DATA SHOWN:

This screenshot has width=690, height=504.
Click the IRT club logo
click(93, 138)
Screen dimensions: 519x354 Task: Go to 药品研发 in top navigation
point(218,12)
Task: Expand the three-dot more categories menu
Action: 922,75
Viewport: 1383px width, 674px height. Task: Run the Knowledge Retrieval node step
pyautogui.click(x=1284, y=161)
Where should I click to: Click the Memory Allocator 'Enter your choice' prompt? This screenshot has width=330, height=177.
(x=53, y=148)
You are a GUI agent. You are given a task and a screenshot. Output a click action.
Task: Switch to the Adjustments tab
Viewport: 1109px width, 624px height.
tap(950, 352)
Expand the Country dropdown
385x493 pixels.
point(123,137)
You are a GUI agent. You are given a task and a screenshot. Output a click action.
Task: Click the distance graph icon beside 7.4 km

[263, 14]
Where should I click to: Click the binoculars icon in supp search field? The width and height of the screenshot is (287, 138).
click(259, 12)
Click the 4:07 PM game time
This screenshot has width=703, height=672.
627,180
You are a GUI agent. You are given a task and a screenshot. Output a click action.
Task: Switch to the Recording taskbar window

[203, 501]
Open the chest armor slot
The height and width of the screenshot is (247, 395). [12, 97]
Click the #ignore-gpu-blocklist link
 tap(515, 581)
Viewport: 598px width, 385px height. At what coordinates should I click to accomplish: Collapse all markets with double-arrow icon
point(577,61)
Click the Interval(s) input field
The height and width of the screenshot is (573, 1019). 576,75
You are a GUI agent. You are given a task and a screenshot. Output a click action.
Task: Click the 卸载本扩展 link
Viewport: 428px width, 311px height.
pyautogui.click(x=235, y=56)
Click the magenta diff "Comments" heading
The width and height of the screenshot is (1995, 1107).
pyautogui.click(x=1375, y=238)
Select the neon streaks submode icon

WORK TO DO:
How many lines in the rows above contain the string "should", counting only case-exact matches? Reply with the number alone.

WRITTEN SOLUTION:
3